Rather than describing “grades of membership” for individual fractures that did not perfectly fit the definition of one fracture group alone, we introduced intermediate groups where appropriate, to comprise fractures with the features of two adjoining groups. Having introduced the intermediate groups, the kappa value rose from 0.0577 to 0.912, when the SFR was compared with the “gold standard”, and from 0.593–0.752 to 0.910–0.974 for the intra-observer comparisons. Another way to describe this is that in most of the cases where there is disagreement, the disagreement is between “related fracture groups”. The unadjusted kappa values correspond to what has previously been published. On the other hand the adjusted kappa values are exceedingly high and have to be interpreted with caution. The high, adjusted kappa values may represent a near upper limit of agreement when the boundary problem is taken into account. Two surgeons with a divergent view of slight details that may change the classification are still likely to perceive the fracture in the same way, as long as the fracture groups are “related”. This may explain the higher agreement for treatment recommendations than for the fracture classification [26].

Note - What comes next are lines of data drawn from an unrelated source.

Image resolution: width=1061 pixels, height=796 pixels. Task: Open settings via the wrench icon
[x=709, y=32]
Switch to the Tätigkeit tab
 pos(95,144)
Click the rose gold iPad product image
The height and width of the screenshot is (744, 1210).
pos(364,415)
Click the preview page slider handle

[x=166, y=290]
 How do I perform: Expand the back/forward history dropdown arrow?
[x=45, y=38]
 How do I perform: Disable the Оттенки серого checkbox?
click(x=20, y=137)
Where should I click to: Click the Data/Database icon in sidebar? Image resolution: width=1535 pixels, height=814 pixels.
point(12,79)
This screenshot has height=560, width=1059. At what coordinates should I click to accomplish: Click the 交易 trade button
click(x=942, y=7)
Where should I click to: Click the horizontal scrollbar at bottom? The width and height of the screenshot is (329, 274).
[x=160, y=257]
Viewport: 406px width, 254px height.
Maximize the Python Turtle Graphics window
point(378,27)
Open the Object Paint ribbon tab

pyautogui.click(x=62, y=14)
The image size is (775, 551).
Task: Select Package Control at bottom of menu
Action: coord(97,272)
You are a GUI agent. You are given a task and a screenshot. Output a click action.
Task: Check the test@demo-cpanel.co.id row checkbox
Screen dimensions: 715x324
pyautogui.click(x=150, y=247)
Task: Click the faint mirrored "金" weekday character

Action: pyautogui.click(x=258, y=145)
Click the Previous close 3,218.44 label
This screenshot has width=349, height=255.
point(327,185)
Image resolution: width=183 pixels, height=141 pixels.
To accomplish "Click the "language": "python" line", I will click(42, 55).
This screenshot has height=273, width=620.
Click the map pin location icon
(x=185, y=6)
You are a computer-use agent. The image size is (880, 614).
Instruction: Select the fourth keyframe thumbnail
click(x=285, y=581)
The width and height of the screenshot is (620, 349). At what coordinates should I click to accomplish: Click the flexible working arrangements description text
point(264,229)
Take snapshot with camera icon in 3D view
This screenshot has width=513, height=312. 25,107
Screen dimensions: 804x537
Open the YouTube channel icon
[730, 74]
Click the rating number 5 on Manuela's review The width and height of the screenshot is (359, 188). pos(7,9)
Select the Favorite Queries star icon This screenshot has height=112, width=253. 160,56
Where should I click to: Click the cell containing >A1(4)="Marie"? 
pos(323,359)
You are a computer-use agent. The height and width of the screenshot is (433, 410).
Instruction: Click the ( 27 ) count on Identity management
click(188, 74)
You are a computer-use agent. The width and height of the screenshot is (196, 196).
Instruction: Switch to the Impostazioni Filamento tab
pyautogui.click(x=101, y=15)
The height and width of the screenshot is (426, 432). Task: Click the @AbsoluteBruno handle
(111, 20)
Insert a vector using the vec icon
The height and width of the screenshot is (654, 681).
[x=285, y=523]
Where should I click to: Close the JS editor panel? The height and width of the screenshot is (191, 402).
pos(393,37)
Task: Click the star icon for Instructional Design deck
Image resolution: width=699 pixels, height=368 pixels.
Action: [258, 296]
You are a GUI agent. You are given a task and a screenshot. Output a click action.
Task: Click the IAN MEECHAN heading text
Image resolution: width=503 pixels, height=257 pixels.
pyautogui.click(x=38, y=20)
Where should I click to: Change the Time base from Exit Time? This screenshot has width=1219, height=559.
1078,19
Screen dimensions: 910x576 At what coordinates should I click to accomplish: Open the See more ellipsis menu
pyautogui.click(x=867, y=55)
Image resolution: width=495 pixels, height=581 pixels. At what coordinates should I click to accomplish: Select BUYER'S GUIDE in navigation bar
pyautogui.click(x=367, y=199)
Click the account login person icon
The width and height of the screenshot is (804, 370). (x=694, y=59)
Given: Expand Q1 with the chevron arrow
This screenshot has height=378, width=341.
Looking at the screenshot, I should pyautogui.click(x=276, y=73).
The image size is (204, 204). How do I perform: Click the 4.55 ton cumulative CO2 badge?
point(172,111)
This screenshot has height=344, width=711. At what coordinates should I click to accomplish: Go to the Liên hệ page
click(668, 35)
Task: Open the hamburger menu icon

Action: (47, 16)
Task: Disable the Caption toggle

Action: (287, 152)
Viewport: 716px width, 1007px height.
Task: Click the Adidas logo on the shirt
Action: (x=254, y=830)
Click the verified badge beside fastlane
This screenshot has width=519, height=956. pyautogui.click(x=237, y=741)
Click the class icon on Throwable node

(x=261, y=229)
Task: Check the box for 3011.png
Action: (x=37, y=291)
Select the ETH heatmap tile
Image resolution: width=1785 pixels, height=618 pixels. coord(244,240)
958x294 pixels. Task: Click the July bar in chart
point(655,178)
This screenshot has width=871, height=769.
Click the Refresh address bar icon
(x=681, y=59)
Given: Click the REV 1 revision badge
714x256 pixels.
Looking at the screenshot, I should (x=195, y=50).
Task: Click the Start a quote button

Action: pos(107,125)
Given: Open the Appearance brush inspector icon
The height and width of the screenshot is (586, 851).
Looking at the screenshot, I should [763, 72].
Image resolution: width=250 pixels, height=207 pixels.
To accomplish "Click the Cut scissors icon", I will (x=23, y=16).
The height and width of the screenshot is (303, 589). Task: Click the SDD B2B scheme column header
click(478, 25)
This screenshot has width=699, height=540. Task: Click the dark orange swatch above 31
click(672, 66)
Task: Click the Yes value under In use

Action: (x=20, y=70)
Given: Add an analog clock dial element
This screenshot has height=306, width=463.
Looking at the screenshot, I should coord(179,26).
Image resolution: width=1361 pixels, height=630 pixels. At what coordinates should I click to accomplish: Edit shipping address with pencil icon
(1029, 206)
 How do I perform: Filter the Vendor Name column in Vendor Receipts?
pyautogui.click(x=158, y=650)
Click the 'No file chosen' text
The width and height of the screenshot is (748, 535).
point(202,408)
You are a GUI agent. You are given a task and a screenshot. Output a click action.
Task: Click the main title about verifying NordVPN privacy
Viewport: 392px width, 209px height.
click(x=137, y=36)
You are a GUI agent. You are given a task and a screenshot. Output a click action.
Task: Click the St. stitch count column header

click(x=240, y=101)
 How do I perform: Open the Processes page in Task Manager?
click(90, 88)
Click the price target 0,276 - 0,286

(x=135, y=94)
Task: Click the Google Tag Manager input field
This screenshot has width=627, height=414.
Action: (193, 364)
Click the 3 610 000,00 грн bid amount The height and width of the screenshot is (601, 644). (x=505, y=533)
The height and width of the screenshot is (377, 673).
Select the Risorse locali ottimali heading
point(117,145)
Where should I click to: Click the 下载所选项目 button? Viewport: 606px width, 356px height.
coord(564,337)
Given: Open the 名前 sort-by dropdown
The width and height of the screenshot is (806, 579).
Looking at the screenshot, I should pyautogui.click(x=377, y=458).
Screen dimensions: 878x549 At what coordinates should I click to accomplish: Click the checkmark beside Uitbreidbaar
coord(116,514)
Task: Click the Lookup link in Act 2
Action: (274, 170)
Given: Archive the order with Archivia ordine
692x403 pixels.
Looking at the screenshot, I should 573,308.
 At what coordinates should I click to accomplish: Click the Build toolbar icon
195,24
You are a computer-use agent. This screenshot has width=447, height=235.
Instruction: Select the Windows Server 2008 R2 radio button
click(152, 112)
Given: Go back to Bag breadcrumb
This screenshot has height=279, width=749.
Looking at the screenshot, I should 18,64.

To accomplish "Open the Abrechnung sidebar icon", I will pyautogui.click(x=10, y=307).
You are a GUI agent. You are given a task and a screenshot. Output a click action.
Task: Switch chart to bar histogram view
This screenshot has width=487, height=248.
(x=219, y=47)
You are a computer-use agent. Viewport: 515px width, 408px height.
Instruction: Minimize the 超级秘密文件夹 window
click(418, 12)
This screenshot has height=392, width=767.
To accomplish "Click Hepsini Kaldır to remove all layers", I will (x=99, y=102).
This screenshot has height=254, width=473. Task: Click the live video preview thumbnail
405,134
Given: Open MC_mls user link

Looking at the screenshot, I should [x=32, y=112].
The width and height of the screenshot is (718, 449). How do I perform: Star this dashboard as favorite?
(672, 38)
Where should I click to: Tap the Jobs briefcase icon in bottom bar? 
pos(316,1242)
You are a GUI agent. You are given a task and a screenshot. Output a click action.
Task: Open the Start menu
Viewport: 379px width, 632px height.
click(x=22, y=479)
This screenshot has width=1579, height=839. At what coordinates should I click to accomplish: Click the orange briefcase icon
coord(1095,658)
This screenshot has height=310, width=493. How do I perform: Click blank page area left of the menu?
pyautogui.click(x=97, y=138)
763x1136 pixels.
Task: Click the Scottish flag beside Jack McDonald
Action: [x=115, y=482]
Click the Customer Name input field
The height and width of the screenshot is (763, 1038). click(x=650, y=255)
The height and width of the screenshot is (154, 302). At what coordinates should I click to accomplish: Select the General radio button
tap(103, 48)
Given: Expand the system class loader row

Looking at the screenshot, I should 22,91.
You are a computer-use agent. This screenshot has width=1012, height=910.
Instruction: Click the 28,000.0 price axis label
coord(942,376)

Strengths and limitations of the present study

Although sample size calculations were made the 116 randomly allocated humerus fractures included only 16 diaphyseal and 11 distal humerus fractures. However the statistical analysis was done on all humerus fractures and proximal humerus fractures respectively and the low numbers of diaphyseal and distal humerus fractures therefor should not affect the reliability of results. The current study has the same design and similar results as the previous studies on the validity of tibia fracture and malleolar fracture classification in the SFR [6, 7]. With the AO/OTA classification system classifying the correct segment could pose a problem, e.g. whether the fracture belongs to segment 1 (proximal) or segment 2 (diaphysis). In the current study there was disagreement regarding to what segment a fracture should be assigned in seven cases (in three cases between gold standard and the SFR and in four cases within the consensus group). We therefor find it important to study the whole of humerus. We also think it is important that the studies on validity of fracture classification in the SFR are of the same design. The inter-observer variation that was tested used data extracted from the SFR, against the “gold standard”. We have therefore tested the accuracy of the classification system as used in real life, by doctors not specifically trained and not with the mind-set of a test situation. The introduction of “intermediate groups” has several limitations. The purpose of this is not to introduce a new classification system to be used in clinical practice. The purpose is merely to introduce a new way of analysing agreement in fracture classification that shows that most disagreements are between the “related fracture groups”. The test was carried out on a fairly large number (n = 116) of randomly acquired fractures with seemingly normal distribution and we believe that we have thus adhered to most of the quality criteria set by Audigé et al. [27]. We believe that the normative “gold standard” that we have attempted to establish is fairly close to the “truth”, based as it is on multiple classification rounds followed by analytical discussions. By comparison, the classification presented in the study of the epidemiology of proximal humeral fractures [16], was carried out by only one person and no intra-observer variations were tested.

Conclusions

The classification of humerus fractures in the Swedish Fracture Register is as accurate as in previous studies. We also believe that we offer a new way of interpreting the low kappa values of fracture classification by attempting to analyse the borderline problems that exist with any classification.